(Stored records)
^^^^

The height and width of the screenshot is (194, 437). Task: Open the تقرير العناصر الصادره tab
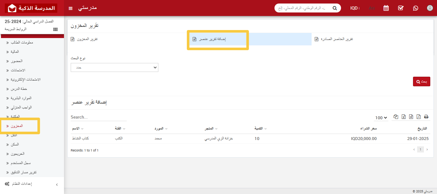334,39
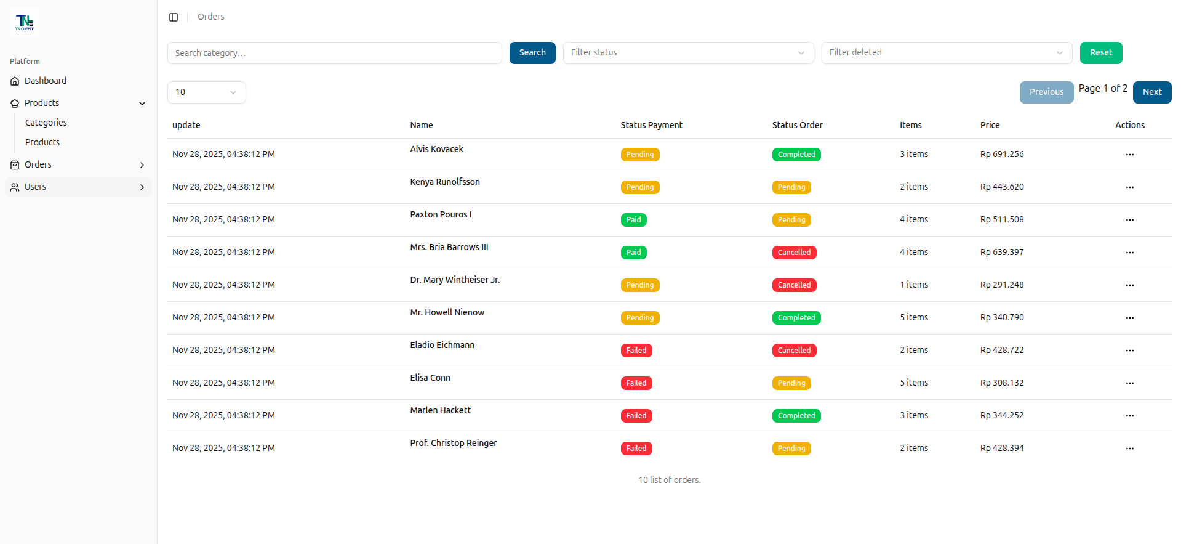Click the blue Search button
This screenshot has width=1181, height=544.
[x=532, y=53]
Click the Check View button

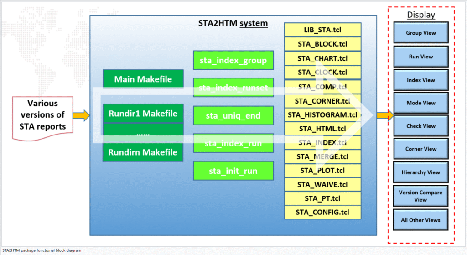(x=420, y=126)
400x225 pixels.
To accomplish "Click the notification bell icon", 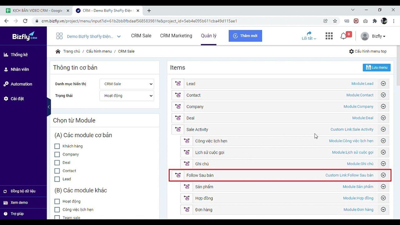I will [343, 36].
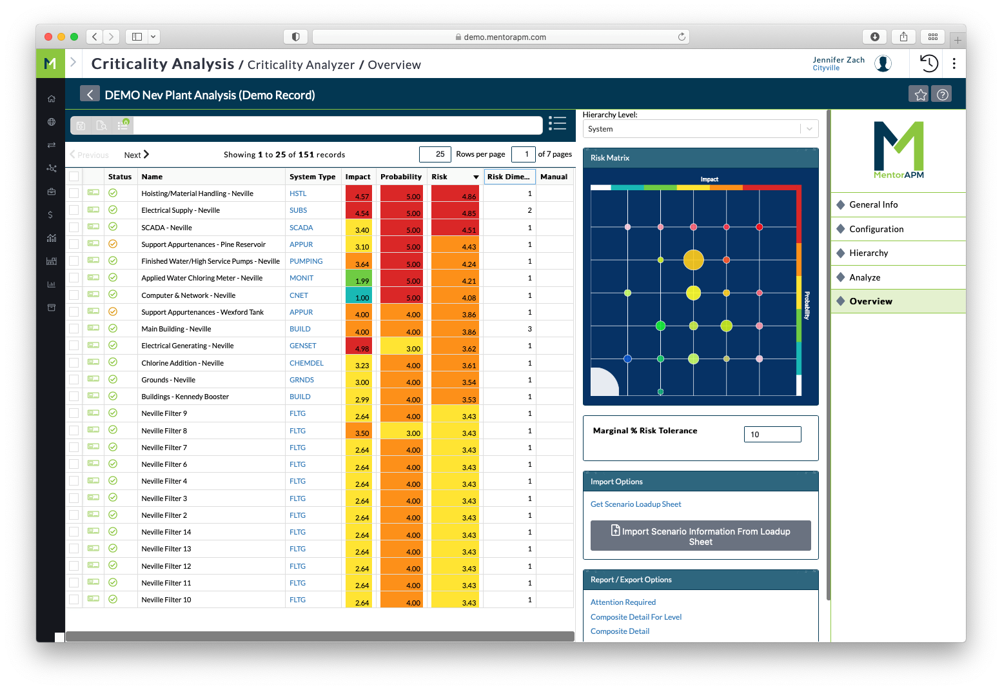Add page to favorites with star icon
Screen dimensions: 1002x690
click(920, 95)
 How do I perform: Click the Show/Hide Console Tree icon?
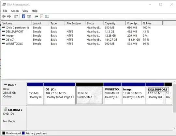pyautogui.click(x=16, y=17)
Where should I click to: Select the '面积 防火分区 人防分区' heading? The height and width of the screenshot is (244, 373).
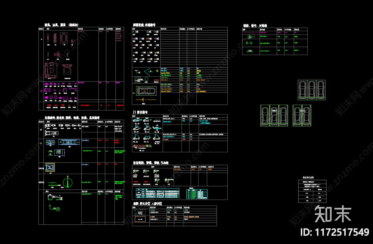coord(148,204)
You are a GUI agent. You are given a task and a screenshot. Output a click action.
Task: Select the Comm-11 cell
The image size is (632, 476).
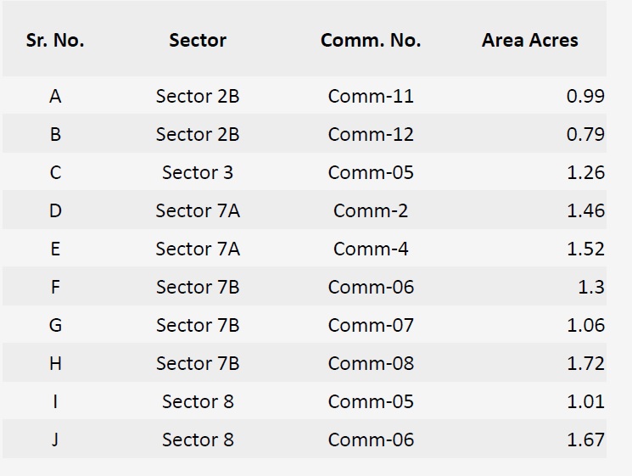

^^^^

_PROBLEM DESCRIPTION:_ From the line containing "Task: Select the Comm-11 cell" through the last line of the entries, both included, print each line exactly and omit any picture.

_RESULT:_
Task: Select the Comm-11 cell
The image size is (632, 476).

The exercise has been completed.